Description of types key: Using surrogate keys requires that certain issues be addressed, just like using concatenated and semisurrogate keys. None of these primary keys means anything to anybody. To fulfill all the roles of a primary key, you must give at least one natural key a unique index to maintain data set member uniqueness. When you are using surrogate keys, you may also have to deal with the issue of concurrency (handling concurrent requests for new keys) and the reusability of key values. Oracle and DB2 UDB deal with this problem by using "sequence generator" structures, which are independent of tables. wIn SQL Server, you specify a column as being an identity column. This makes reusability of the surrogate key in SQL Server difficult between different tables. Before deciding on surrogate keys, make sure the RDBMS handles them in a way that will be helpful.
The good news with using surrogate keys is that they are generally fast, simple, and small. The design looks exactly like the concatenated choice, as shown in Figure 2-18.

Figure 2-18: Choosing to use a surrogate key as the primary key of Game

Ways to prevent "duplicate values" in a table without using a "surrogate key"
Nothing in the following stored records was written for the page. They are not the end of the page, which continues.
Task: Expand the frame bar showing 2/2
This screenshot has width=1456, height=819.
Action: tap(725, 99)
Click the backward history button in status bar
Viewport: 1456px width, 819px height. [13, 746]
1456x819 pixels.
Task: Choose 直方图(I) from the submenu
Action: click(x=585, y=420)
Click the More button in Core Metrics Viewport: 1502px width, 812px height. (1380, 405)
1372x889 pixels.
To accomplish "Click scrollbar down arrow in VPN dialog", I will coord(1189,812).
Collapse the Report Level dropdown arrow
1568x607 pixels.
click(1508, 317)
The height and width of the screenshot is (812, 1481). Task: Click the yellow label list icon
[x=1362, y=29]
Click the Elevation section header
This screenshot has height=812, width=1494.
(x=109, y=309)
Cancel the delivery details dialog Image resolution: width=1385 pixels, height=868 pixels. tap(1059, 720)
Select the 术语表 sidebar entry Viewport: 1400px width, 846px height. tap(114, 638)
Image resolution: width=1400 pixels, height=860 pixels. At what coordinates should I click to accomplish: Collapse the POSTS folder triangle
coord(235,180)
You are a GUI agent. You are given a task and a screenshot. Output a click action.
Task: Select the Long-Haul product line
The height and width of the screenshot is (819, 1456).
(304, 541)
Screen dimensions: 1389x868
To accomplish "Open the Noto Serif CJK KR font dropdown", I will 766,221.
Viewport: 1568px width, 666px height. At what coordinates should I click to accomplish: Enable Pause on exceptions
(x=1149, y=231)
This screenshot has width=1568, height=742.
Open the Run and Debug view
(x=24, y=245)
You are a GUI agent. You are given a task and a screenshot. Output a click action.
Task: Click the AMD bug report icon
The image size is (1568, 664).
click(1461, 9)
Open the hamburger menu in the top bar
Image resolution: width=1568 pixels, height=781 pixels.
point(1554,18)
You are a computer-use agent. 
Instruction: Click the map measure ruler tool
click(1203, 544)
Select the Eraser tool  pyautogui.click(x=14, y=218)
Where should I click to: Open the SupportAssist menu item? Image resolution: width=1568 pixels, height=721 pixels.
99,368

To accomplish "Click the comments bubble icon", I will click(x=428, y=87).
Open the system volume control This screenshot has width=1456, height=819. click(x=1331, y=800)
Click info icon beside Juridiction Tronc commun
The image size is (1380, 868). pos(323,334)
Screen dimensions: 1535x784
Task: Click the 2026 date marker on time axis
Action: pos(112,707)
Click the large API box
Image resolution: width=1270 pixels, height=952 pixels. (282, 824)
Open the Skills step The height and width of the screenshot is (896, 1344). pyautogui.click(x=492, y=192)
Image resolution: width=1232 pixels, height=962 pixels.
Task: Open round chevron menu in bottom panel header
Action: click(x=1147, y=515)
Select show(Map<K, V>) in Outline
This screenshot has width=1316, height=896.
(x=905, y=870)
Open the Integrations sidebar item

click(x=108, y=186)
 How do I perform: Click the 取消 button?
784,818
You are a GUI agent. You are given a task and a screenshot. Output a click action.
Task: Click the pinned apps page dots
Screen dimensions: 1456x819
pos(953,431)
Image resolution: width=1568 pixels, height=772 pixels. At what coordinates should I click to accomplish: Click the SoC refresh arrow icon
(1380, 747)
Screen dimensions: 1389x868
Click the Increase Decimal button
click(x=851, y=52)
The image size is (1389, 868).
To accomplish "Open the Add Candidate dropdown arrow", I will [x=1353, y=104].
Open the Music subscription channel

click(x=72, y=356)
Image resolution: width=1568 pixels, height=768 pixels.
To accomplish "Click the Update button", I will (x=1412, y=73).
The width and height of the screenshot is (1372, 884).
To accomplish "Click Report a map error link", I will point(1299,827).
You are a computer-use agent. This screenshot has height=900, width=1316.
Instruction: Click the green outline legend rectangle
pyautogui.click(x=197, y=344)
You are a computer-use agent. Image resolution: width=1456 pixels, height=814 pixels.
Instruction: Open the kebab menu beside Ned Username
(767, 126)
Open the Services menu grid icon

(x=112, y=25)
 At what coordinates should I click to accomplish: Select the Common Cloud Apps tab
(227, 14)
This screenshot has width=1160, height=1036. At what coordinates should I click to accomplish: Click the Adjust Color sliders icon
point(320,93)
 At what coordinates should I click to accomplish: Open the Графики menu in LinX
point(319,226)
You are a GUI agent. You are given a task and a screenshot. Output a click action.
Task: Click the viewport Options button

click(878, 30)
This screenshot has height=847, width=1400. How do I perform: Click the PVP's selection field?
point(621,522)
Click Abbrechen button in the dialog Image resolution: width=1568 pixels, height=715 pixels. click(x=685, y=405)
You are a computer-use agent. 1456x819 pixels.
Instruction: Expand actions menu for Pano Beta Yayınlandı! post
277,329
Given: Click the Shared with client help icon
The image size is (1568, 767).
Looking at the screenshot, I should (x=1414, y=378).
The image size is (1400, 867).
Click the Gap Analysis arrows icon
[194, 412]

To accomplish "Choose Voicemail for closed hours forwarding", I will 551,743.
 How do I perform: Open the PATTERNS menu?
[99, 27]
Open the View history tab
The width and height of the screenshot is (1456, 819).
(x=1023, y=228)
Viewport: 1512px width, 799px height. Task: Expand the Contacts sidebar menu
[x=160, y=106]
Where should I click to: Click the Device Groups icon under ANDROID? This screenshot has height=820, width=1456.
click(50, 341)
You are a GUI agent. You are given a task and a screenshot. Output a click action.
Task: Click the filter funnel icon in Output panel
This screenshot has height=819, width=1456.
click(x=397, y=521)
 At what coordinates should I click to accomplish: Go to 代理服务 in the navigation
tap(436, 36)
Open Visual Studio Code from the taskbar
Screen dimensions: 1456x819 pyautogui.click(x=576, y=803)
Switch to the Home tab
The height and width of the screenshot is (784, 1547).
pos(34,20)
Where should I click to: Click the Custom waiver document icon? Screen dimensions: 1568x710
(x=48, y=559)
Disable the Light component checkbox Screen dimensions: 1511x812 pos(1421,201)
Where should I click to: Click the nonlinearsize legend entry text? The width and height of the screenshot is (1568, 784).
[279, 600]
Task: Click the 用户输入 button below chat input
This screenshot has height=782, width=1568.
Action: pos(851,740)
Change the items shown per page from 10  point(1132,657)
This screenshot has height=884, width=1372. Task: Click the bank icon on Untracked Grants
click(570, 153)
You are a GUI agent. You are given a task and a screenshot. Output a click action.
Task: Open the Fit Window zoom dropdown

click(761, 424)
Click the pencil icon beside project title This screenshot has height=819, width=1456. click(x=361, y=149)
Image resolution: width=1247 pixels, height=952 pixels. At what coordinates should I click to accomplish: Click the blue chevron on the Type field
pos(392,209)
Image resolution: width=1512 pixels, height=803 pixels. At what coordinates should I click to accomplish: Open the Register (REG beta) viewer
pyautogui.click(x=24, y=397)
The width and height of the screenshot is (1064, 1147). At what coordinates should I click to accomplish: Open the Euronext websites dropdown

To prevent duplicate values in a database table without relying on a surrogate key (an artificially generated key, typically an auto-incrementing integer), there are several effective methods you can use. These methods focus on enforcing data integrity and uniqueness directly on the natural data itself:

Unique Constraints: Implement unique constraints on one or more columns to ensure that no two rows in the table can have the same value in those columns. This is perhaps the most straightforward method to prevent duplicates. For example, if you have a table of user data, you might enforce a unique constraint on the email column to ensure that no two users can register with the same email address.
```
CREATE TABLE Users (
   UserID int,
   Email varchar(255),
   Username varchar(255),
   PRIMARY KEY (UserID),
   UNIQUE (Email)
);
```
Primary Key on Natural Data: Instead of using a surrogate key, define the primary key of the table using natural data columns that uniquely identify each row. For instance, a combination of first name, last name, and birthdate could uniquely identify individuals in a certain context.
```
CREATE TABLE Employees (
   FirstName varchar(255),
   LastName varchar(255),
   BirthDate date,
   PRIMARY KEY (FirstName, LastName, BirthDate)
);
```
Composite Unique Index: If no single column is unique by itself but a combination of columns is, you can create a composite unique index on these columns. This is similar to using them as a composite primary key but allows you to keep a surrogate key as the primary key if needed.
```
CREATE UNIQUE INDEX idx_person_unique ON Persons (FirstName, LastName, BirthDate);
```
Although not directly preventing duplicates, check constraints can be used to enforce certain rules that indirectly prevent duplicates. For example, you can ensure that some data follows a specific format or meets a certain condition, reducing the likelihood of erroneous duplicates.
```
CREATE TABLE Orders (
   OrderID int,
   OrderNumber varchar(255),
   OrderDate date,
   CHECK (OrderNumber LIKE 'ORD-%')
);
```

Trigger-based Validation: For more complex scenarios where duplicates are not straightforward to define using keys or constraints, you can use database triggers to check for duplicates before inserting or updating rows. This allows you to run custom logic to validate data uniqueness based on your specific rules.

CREATE TRIGGER CheckDuplicateBeforeInsert
BEFORE INSERT ON Employees
FOR EACH ROW
BEGIN
  DECLARE duplicate_count INT;

  SELECT COUNT(*) INTO duplicate_count
  FROM Employees
  WHERE FirstName = NEW.FirstName AND 
  LastName = NEW.LastName AND BirthDate = NEW.BirthDate;

  IF duplicate_count > 0 THEN
   SIGNAL SQLSTATE '45000'
	   SET MESSAGE_TEXT = 'Duplicate employee cannot be added';
  END IF;
 END;

Using these methods helps maintain data integrity and prevent duplicates in your database tables effectively without relying on surrogate keys.

[1]concatenated surrogate key: In database design, a concatenated surrogate key is a primary key that's created by combining two or more existing columns to form a unique identifier for each row.